Certi romani e certi toscani, non per parlar male, che faranno anche loro quel che devono, ma vanno su per la neve come un cavallo per una scala a pioli: gli batte il cuore e gli occhi si cerchiano d'un giallo-viola e strabuzzano, in aria di infinita amarezza. Uno, che incontrai in ferrovia, si ammalò al solo vedere la posizione della batteria (Cima delle Gràole) e ottenne sei mesi di convalescenza. Un altro che faceva servizio tra il Corno d'Aòla e Cima Le Sorti, ottenne di andare a Livorno, in una batteria da costa o giù di lì. I nomi di questi siti, tra parentesi sono qualche cosa di raro: una montagna si chiama: I Cacàoni, un'altra Dosso del Faustinelli, un'altra Cima Cady, un'altra Crestone di Re di Castello, un'altra Cima di Casamadre; senza parlarti del passo dei Contrabbandieri, del passo di Laghi scuri e del passo di Ercavallo: un Orlando Furioso. (Lettera scritta al nipote, Emilio Fornasini da Ponte di Legno il 5 dicembre 1915).

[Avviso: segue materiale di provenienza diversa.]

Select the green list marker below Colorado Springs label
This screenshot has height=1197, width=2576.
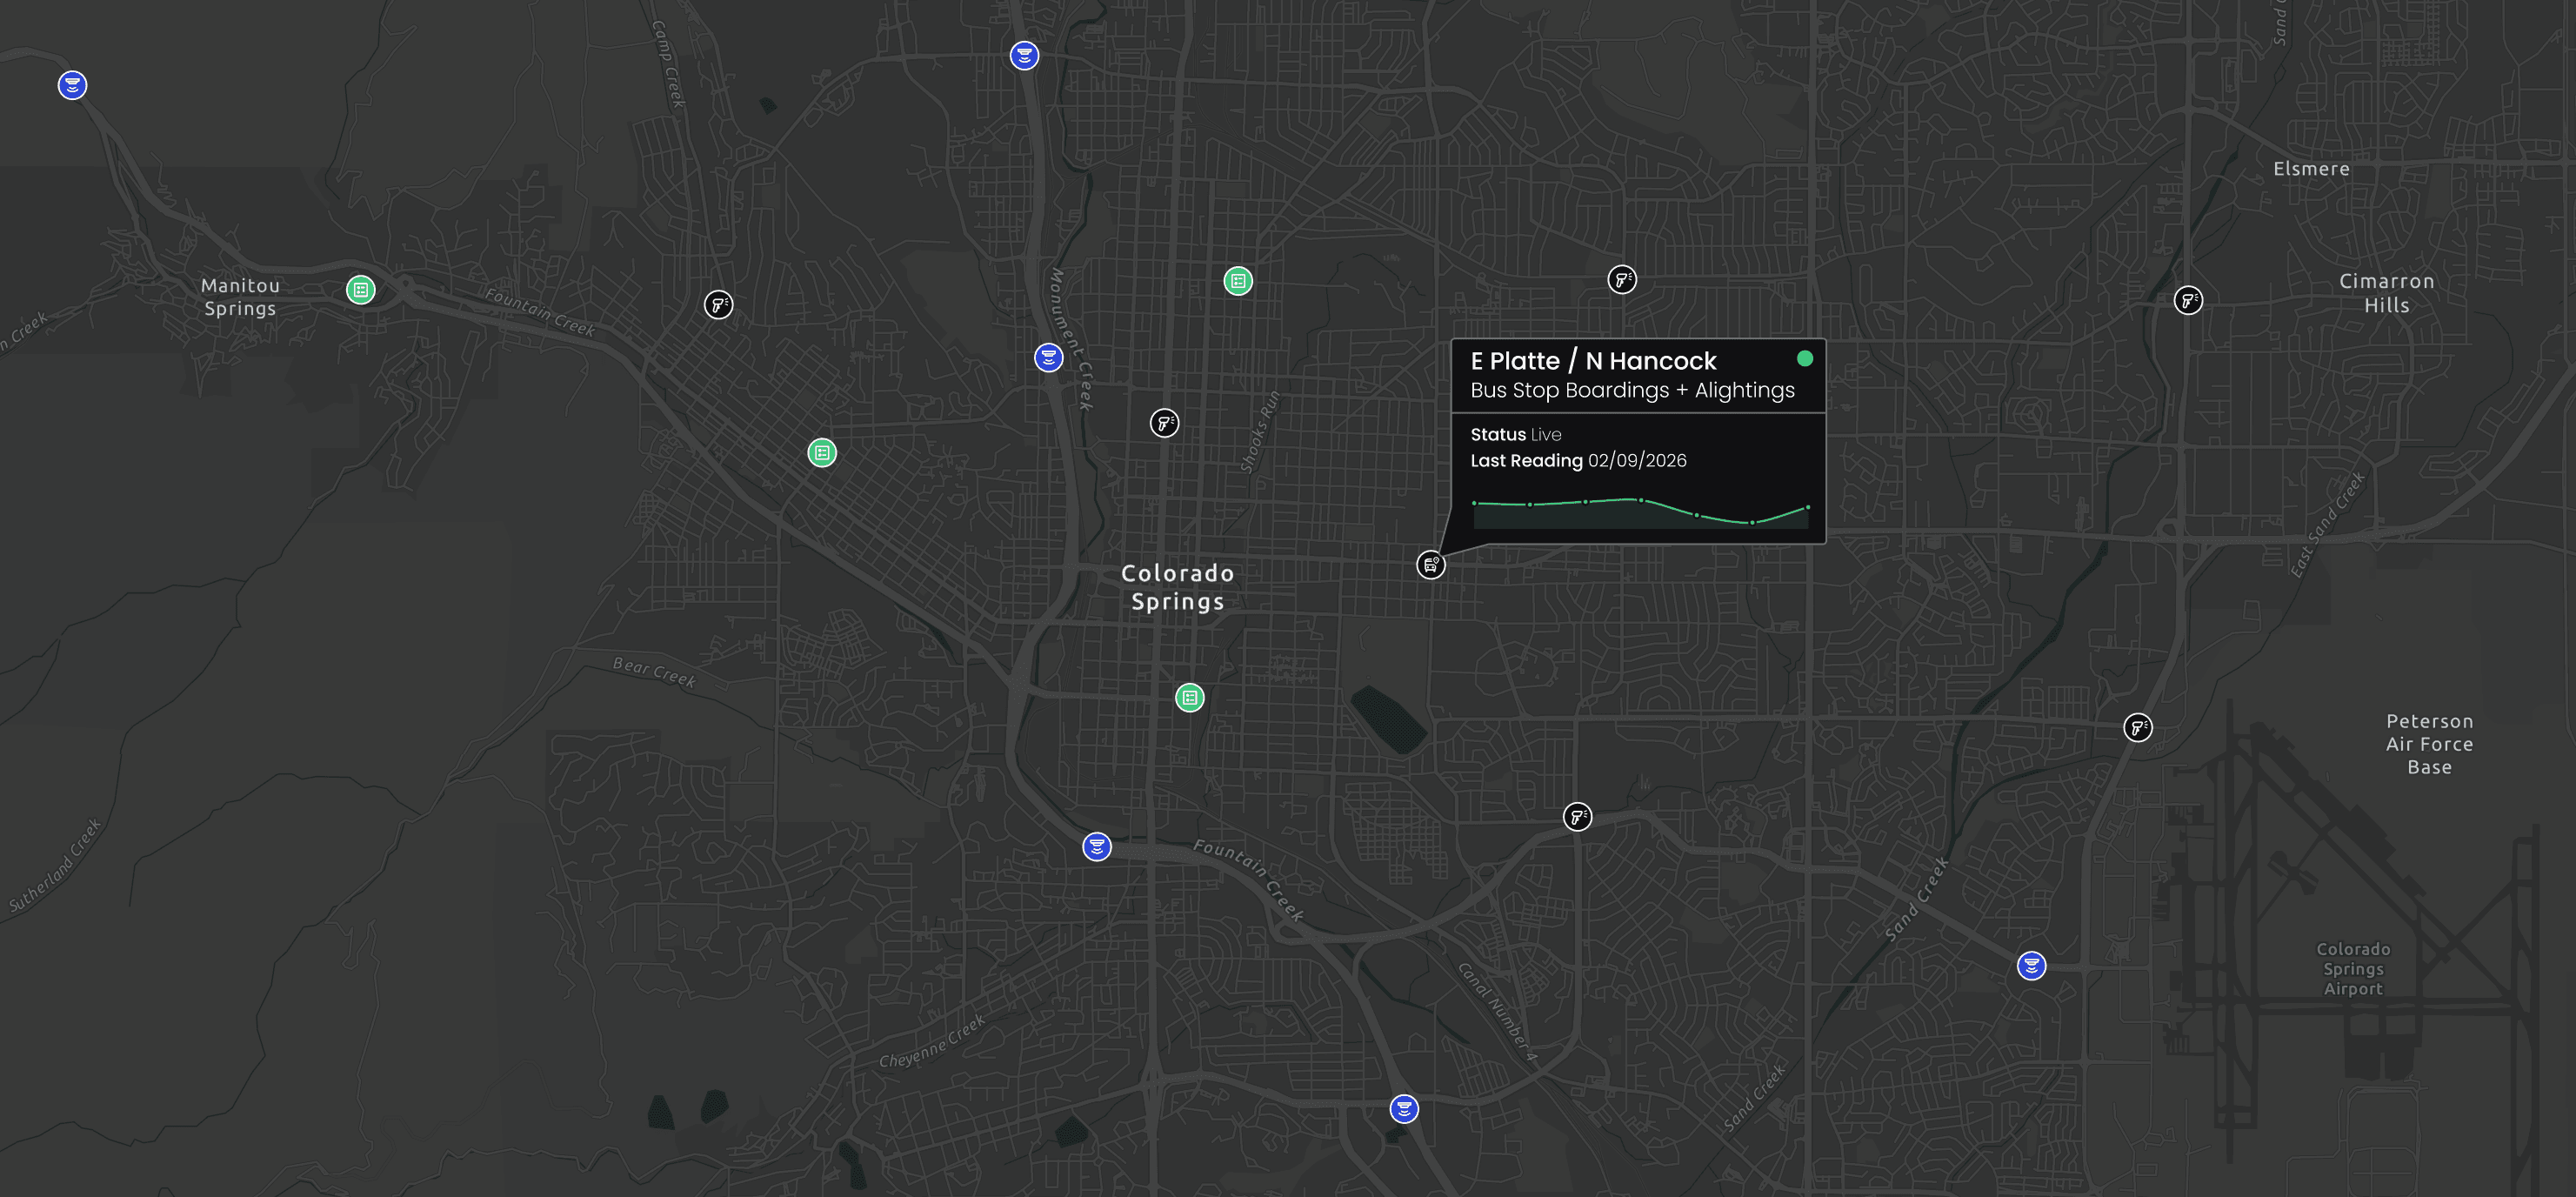point(1189,697)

Del resto ne "Il castello di Udine", scritto nel 1934 e quindi non sotto l'influenza nervosa delle vicende belliche, Gadda avrà elogi sperticati per i nostri soldati e per i montanari in genere e in Eros e Priapo, violento pamphlet di derisione del dittatore e delle sue patologiche maniacali, scriverà: "Il popolo mi ha offerto i modelli sublimi de' bergamaschi e camuni, de' piemontesi; e certi vecchi e saggi operai che ancora li vedo lavorare: li vedo vivere in un mondo il quale sta già disparendo dalla mia anima come orizzonte in fuga " . Chissà, se quel mondo stava già disparendo negli anni trenta del secolo scorso, che cosa ne scriverebbe oggi.
Le giornate Fai in Alta Valle Camonica faranno ripercorrere un pezzo di storia di quel periodo - Prima Guerra Mondiale - e del grande scrittore Carlo Emilio Gadda.